Similarly like Durupt et al., we did not observe any immediate oncolytic effect of i.v.-administered replication-competent HAdV-5wt particles.[9] Even after prolonged incubation of 5 days, there was no measurable delay in tumor growth or tumor shrinkage compared with control eggs. However, histological analysis of tumor sections and detection of viral DNA copy numbers in the tumors clearly confirmed replication of HAdV-5wt virus particles. We assume that the observation period of only a few days, until the CAM assay has to be terminated due to animal welfare reasons, was too short to allow a clinical observation of virus-induced oncolytic effects. Nonetheless, replication efficiency was quantifiable, and thus, comparison of differently modified virus particles is feasible with this model. Moreover, it is noteworthy that human adenoviruses have a comparably long life cycle of about 48–72 h, while the life cycle of, for instance, reoviruses (18–24 h), herpes simplex viruses (18–20 h), or retroviruses (8–12 h) is significantly shorter.[50-52] Thus, it is possible that the CAM models will be very likely suitable to phenotypically observe oncolytic effects induced by viruses with a shorter replication cycle. Furthermore, tumor-destructive effects of virus-delivered anticancer drugs can likely be measured with this model, as they act faster than the virus replicates. Aside from that, the use of turkey eggs could be an interesting alternative to chicken eggs. The turkey hatches after 28 days of breeding, while the chick already hatches after 21 days. Thus, turkey eggs may offer the opportunity to increase incubation times of virus-injected tumors.

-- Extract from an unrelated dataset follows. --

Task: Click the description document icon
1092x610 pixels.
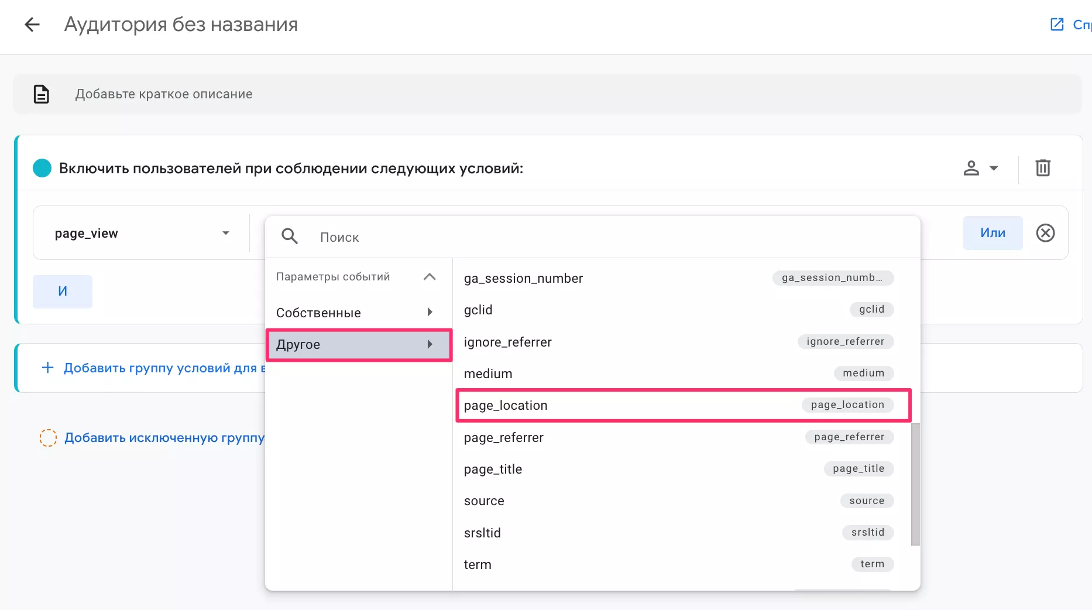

In summary, the CAM tumor model may be a feasible alternative for in vivo studies based on murine xenograft tumor models. Here we show that this model allows the analysis of relevant vector–host interactions of adenoviral particles. Moreover and not limited to only oncolytic adenoviruses but relating to oncolytic viruses in general, we illustrate that the CAM model is suitable for the evaluation of biodistribution profiles and tumor targeting efficiencies of modified viruses, both upon i.t. and i.v. administration. The model does not facilitate the investigation of adenovirus-induced tumor lysis due to a too short observation period. However, it is possible that tumor lysis could be observed with oncolytic viruses that have shorter life cycles.